To: Ditchdigger who wrote (10360)11/10/2011 3:31:35 PM
From: gregor  Read Replies (2) | Respond to of 34328
 
Another company that will benefit from the holdup on Keystone pipeline is NuStar. (NS). They are shipping the heavy oil to a refinery in New Jersey via rail car. The bottleneck is Cushing Okl. The Keystone will terminate in Illinois. Anyone know the refinery there and who owns it ?



To: Ditchdigger who wrote (10360)11/10/2011 6:33:58 PM
From: chowder  Respond to of 34328
 
Re: EPD ... Ditch, I think the Yahoo chart is including the distributions. I think that's why our numbers varied.

I looked at M* and they show total return (Share price + distribution) and YTD they say EPD is up 13% plus.

performance.morningstar.com



To: Ditchdigger who wrote (10360)11/11/2011 5:02:13 AM
From: Bocor  Respond to of 34328
 
Enbridge’s Oil-Sands Pipeline Gains from Delays to Keystone XL

businessweek.com

Enbridge Inc. may win more customers and better financial terms for its new oil-sands pipeline project while an expanded government review delays TransCanada Corp.’s rival Keystone XL line. The U.S. State Department ordered further study of alternate routes for Keystone XL to avoid environmentally sensitive areas in Nebraska, where opposition to the project has grown.
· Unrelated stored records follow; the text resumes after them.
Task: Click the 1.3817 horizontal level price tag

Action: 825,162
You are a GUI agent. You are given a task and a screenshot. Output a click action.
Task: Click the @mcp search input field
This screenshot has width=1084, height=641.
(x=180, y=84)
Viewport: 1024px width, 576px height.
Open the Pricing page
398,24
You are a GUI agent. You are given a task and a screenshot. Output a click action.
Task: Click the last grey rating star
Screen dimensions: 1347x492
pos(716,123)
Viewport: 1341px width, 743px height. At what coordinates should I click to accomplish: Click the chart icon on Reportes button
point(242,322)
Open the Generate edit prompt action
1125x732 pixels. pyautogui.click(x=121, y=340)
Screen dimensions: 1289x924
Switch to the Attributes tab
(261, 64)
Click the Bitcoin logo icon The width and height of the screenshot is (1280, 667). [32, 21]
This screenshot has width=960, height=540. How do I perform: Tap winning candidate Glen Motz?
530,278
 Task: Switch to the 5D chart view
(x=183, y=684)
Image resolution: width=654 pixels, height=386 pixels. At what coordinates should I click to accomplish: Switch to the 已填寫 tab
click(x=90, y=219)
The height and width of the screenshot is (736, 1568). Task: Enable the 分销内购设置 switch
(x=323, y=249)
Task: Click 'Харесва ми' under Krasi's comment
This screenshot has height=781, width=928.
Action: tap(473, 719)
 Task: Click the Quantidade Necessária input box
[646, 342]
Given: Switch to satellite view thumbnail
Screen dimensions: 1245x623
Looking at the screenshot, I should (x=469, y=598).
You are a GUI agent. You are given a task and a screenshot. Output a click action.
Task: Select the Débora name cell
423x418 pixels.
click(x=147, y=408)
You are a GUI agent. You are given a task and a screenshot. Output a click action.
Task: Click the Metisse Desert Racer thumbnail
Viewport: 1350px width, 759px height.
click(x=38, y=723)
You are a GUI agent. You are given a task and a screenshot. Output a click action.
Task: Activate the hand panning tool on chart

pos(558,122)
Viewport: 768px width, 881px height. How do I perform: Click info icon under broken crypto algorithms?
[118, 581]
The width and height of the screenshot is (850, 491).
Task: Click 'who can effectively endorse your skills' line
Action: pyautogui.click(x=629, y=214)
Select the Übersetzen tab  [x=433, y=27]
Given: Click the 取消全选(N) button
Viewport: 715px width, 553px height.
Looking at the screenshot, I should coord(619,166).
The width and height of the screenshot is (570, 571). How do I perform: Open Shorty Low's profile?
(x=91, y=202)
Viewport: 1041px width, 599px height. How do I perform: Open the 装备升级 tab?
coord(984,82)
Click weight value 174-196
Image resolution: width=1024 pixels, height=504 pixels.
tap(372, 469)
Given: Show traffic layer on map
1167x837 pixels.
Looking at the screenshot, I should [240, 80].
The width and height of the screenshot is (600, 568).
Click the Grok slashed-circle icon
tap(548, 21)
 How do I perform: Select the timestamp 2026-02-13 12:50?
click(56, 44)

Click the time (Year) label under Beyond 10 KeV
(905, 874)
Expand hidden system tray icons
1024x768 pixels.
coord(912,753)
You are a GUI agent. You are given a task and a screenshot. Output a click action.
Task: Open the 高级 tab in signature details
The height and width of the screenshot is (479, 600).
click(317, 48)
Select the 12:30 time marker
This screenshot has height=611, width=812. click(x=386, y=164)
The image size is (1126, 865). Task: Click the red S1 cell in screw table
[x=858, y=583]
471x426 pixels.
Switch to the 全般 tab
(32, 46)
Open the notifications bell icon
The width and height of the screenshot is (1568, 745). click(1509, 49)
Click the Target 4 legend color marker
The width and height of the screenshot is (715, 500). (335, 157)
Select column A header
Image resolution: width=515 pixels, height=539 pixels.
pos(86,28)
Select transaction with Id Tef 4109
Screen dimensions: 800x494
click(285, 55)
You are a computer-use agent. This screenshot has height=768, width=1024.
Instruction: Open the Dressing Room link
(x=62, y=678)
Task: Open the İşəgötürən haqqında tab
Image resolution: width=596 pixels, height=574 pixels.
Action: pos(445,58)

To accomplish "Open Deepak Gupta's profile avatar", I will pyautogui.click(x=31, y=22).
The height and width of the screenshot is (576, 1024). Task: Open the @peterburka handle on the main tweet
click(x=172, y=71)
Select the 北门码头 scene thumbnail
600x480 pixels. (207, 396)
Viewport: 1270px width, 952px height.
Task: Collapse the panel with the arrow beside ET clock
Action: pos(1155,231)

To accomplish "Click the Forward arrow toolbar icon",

TransCanada’s 1,661-mile (2,673-kilometer) pipeline will carry crude from Canada to the Texas Coast.

The review “could be completed as early as the first quarter of 2013,” the State Department said in an e-mailed statement yesterday.

The delay may lead Canadian producers and U.S. refiners that signed up with Keystone XL to seek an alternative, Charles Drevna, president of the National Petrochemical and Refiners Association, said in a telephone interview.

“Refineries can’t wait however-many months to make decisions about where they’re going to get crude,” he said.

Enbridge, the largest Canadian pipeline company by revenue, said yesterday it has received sufficient customer commitments to move forward with its Wrangler and Flanagan South projects, two new pipeline segments that would connect Alberta’s oil sands to refineries on the Gulf Coast.

The Keystone delay, “definitely improves the prospects of the Wrangler project going forward,” John Auers, senior vice president of Turner, Mason & Co., a Dallas-based pipeline and engineering consultancy, said in an e-mail yesterday.